PSU Invites Transport Department to Negotiations

PSU Invites Transport Department to Negotiations

PSU Invites Transport Department to Negotiations

The fight over the future of Belize’s bus terminal workers is boiling over. The Public Service Union says the Ministry of Transport hit staff with an unlawful ultimatum, resign by March first or be fired, and it’s warning workers not to give up their tenure or benefits. The clash comes as government moves to privatize terminal operations, a shift the PSU says must be negotiated, not imposed. Transport C.E.O. Chester Williams denies anyone is being pushed out, but PSU President Dean Flowers insists every worker reported the same message. With tensions rising, the union says it’s helping employees navigate what it calls a high‑stakes and confusing transition.

 

Dean Flowers

                         Dean Flowers

Dean Flowers, President, Public Service Union

“As I explained to CEO Williams, it cannot be that full grown, experienced men and woman would all hear the same thing. And then communicate that what they heard, and then the ministry now say, that is not what was said. We’re not talking about one person, we’re not talking about two person. We’re not talking about three person. It cannot be that everyone across two terminals would’ve sat in a meeting and heard the same thing, which is what was communicated to us, only to find out that wasn’t said. But in any event, what’s important? What’s important regardless of whether the legal counsel and the chief transport officer would have communicated what was relayed to the union or otherwise. CEO Williams said it is four months that they’re giving them. If that is the fact, or if in fact it was forty-eight hours, that’s irrelevant. What’s important at this point in time is that we have notified the government by way of the CEO and the Ministry of Transport, that the approach that you’re taking is not in line with the established rules, practices of the public service. But what’s important is that communication has started, dialogue has started to date. However, we have not received any formal communication from either the Ministry of Finance or the Ministry of Transport as it relates to the future of these employees. What you know is what I know is what the CEO would’ve said on the news.”

 

Flowers Claims Government Steering Public Services into Private Hands

 

The battle over Belize’s bus terminal workers is widening tonight, and the Public Service Union says it’s part of something much bigger. After accusing the Ministry of Transport of pressuring officers to resign, PSU President Dean Flowers is now warning that the dispute fits into a long‑running push toward privatization, one he says threatens jobs, benefits, and eventually the cost of public services. As the union challenges what it calls an unlawful ultimatum to terminal staff, Flowers argues the government has been quietly shifting key functions out of public hands for years, and terminal management is only the latest step.

 

Dean Flowers

                   Dean Flowers

Dean Flowers, President, Public Service Union

“The Ministry of Finance pull off the same stunt with the com corporate with the companies and Corporate Affairs Registry.
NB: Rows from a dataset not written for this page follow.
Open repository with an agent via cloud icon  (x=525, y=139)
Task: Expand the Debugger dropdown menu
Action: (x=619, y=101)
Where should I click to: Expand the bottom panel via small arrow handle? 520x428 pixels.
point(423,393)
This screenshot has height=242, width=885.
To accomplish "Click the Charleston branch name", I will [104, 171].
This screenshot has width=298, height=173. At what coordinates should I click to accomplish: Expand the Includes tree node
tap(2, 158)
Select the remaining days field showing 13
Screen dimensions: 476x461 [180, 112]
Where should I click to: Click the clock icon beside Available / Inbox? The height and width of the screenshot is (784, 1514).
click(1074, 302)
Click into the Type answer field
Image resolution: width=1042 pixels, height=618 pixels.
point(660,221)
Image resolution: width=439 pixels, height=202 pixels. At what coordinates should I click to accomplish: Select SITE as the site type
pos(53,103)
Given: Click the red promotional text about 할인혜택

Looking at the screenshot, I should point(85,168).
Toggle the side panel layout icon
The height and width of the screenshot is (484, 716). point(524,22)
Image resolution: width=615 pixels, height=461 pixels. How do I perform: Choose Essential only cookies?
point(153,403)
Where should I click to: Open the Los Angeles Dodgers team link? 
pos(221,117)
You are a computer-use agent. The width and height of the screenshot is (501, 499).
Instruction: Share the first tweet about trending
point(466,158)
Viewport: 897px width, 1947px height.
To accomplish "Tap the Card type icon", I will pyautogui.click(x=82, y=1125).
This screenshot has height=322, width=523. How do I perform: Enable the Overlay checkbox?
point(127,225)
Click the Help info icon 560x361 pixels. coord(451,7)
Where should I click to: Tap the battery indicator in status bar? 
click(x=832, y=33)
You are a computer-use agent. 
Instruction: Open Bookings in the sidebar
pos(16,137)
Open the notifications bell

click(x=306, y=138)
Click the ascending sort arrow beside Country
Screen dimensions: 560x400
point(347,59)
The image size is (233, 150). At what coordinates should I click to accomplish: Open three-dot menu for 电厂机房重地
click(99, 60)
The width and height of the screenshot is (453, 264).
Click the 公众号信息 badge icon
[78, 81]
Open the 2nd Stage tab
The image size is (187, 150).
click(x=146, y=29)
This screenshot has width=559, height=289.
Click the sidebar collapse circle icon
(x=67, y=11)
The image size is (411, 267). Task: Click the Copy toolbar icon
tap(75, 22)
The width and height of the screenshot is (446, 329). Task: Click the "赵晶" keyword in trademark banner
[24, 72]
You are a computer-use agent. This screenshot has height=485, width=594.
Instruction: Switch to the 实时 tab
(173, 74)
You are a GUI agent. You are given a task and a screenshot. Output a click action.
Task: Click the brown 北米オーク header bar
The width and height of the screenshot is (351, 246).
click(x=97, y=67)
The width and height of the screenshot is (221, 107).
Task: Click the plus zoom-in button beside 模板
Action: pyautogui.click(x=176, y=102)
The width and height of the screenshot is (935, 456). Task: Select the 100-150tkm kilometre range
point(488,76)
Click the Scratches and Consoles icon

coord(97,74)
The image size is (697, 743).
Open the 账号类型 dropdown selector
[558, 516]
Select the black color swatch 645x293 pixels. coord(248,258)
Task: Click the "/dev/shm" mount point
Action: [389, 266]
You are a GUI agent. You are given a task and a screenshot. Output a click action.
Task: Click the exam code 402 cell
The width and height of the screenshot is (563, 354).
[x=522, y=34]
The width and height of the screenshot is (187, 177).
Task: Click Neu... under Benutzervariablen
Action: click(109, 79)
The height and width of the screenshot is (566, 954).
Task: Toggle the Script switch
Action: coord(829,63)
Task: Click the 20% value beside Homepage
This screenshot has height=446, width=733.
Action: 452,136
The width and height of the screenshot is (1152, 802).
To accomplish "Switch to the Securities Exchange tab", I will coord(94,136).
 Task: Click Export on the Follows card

The Ministry of Finance is attempting to pull off the same stunt with the police tax services department. I want to take this opportunity also to point out the public officers that we’ve been saying this from a long time, as we stated in our press release, one by one, this administration in particular, and it started on that the Musa and Fonseca regime. It is them that drives this privatization of public service into private hands, and it is now continuing under Briceno, Coye, Courtenay regime. These people are hellbent in privatizing public service and we need to see this for what it is. It will come at a cost not only to the workers but to the very consumers who are not necessarily understanding these moves of privatizing public service. You all sat idly by and watch they picked off those company registry’s employees. You all sat, I will by and watch it, watch out and do it with, with Baja Farmers far back as 2000 KHMH, you all sat back and did nothing, and one by one these departments will be picked off. Will be placed in a private hands, and the next thing that I see coming might very well be the procurement of pharmaceuticals, which doesn’t happen. But with the rolling out and the pumping of public funds in the NHI, which clearly is not providing any alleviation on the public hospitals, they might very decide that they want is one pharmacy procurement unit, whereby the pharmaceutical mafias then can then control all the money. That is currently going in the Ministry of Health. This thing is serious.”

 

The PSU says the fight over terminal staff is just the latest move in a long push toward privatization, one it warns could cost workers and consumers much more in the long run.

 

Attention readers: This online newscast is a direct transcript of our evening television broadcast. When speakers use Kriol, we have carefully rendered their words using a standard spelling system.